Start of Block
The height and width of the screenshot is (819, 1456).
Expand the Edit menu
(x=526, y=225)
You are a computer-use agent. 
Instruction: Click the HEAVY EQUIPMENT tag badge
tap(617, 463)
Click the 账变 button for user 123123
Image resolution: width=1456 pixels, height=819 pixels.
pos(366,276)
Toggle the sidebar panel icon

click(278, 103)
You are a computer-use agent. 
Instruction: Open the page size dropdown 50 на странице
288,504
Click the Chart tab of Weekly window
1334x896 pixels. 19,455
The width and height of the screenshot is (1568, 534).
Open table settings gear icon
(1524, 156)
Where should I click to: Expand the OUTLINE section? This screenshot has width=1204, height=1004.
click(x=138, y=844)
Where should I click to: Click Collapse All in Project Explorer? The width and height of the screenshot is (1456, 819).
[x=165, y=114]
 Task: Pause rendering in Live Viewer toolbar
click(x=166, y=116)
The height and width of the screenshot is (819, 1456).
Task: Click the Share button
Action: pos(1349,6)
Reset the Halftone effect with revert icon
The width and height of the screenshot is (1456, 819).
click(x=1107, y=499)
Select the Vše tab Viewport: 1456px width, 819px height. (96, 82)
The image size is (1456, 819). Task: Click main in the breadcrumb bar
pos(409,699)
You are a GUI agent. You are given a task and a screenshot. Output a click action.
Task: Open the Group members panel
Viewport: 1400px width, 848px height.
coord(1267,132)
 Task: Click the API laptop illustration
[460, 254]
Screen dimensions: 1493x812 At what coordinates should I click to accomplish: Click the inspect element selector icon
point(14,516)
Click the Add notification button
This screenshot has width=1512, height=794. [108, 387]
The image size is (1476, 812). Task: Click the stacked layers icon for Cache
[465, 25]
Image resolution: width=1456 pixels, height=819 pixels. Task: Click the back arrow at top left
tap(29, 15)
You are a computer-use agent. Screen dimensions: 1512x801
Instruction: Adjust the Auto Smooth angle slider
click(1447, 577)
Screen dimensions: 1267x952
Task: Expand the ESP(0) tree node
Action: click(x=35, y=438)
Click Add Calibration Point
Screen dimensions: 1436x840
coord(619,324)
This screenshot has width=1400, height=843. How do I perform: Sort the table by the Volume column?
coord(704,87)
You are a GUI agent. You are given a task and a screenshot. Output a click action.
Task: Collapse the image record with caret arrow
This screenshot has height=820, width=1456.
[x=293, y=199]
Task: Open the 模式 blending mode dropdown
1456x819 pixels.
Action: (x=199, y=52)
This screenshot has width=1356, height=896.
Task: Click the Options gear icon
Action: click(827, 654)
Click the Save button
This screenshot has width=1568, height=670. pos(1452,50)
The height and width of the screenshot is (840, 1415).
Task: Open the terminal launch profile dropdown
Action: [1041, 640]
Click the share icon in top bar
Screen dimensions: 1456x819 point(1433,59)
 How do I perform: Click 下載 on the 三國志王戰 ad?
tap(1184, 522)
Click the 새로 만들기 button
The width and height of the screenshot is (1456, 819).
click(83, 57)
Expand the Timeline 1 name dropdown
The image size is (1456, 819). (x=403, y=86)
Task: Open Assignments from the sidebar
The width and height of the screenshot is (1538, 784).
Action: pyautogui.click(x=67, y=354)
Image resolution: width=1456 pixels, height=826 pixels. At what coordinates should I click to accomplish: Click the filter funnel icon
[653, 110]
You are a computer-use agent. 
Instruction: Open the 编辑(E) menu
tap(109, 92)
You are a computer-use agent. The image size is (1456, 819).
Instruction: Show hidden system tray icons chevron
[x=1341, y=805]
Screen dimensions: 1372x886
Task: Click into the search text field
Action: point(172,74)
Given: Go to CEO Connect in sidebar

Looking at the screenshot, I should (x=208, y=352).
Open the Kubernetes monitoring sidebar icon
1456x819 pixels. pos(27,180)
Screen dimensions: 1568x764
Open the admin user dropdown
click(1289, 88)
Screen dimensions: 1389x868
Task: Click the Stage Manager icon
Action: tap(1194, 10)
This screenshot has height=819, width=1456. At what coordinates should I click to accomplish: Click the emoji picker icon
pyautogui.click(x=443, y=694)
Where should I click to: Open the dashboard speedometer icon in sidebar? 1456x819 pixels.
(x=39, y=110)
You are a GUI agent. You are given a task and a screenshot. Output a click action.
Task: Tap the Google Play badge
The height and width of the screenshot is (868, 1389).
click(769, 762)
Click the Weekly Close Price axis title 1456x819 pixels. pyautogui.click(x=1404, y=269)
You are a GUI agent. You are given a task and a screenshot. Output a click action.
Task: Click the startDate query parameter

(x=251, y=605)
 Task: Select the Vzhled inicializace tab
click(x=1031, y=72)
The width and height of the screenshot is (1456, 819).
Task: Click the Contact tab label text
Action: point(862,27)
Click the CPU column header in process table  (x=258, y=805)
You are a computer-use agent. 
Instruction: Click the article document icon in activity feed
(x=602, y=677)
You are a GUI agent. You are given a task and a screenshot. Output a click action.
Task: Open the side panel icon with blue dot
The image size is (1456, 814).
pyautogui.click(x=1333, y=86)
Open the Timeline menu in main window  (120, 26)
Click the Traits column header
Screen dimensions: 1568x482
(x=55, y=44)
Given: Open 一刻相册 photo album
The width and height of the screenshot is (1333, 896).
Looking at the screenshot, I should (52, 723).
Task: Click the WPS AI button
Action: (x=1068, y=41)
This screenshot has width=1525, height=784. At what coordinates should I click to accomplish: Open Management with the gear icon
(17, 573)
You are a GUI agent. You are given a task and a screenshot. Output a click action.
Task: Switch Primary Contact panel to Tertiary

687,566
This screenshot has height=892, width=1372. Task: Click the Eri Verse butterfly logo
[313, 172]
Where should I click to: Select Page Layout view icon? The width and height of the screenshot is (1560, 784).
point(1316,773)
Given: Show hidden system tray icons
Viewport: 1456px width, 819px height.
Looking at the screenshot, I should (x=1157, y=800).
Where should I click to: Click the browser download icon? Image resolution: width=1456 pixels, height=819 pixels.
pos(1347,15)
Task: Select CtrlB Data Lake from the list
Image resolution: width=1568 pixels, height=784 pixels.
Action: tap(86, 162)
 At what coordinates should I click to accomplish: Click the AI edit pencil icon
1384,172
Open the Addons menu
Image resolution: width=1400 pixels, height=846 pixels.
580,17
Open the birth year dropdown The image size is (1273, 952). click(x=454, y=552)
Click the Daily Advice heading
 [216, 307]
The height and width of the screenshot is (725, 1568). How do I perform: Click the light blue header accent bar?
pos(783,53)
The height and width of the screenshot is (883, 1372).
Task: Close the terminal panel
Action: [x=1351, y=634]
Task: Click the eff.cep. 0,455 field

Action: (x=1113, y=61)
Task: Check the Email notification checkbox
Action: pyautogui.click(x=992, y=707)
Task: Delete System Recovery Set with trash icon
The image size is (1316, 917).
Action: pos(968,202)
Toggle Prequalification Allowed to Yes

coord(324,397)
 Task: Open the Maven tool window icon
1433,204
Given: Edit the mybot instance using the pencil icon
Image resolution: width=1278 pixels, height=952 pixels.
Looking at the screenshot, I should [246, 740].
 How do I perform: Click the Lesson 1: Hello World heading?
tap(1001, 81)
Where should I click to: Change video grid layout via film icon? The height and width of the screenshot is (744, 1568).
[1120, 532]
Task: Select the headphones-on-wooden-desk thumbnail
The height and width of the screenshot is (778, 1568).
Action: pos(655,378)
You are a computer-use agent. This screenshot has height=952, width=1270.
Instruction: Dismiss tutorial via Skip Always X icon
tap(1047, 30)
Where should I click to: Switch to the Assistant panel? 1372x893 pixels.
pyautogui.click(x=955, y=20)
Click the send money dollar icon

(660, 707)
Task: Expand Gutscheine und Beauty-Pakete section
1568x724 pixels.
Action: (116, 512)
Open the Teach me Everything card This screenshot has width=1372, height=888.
End of Block
• [TASK PROMPT]
The lines to reproduce run from the one that contains "Task: Click the eff.cep. 0,455 field" through the last line above; copy them exactly.

• [EXERCISE RESULT]
Task: Click the eff.cep. 0,455 field

Action: (x=1113, y=61)
Task: Check the Email notification checkbox
Action: pyautogui.click(x=992, y=707)
Task: Delete System Recovery Set with trash icon
The image size is (1316, 917).
Action: pos(968,202)
Toggle Prequalification Allowed to Yes

coord(324,397)
 Task: Open the Maven tool window icon
1433,204
Given: Edit the mybot instance using the pencil icon
Image resolution: width=1278 pixels, height=952 pixels.
Looking at the screenshot, I should [246, 740].
 How do I perform: Click the Lesson 1: Hello World heading?
tap(1001, 81)
Where should I click to: Change video grid layout via film icon? The height and width of the screenshot is (744, 1568).
[1120, 532]
Task: Select the headphones-on-wooden-desk thumbnail
The height and width of the screenshot is (778, 1568).
Action: pos(655,378)
You are a computer-use agent. This screenshot has height=952, width=1270.
Instruction: Dismiss tutorial via Skip Always X icon
tap(1047, 30)
Where should I click to: Switch to the Assistant panel? 1372x893 pixels.
pyautogui.click(x=955, y=20)
Click the send money dollar icon

(660, 707)
Task: Expand Gutscheine und Beauty-Pakete section
1568x724 pixels.
Action: (116, 512)
Open the Teach me Everything card This screenshot has width=1372, height=888.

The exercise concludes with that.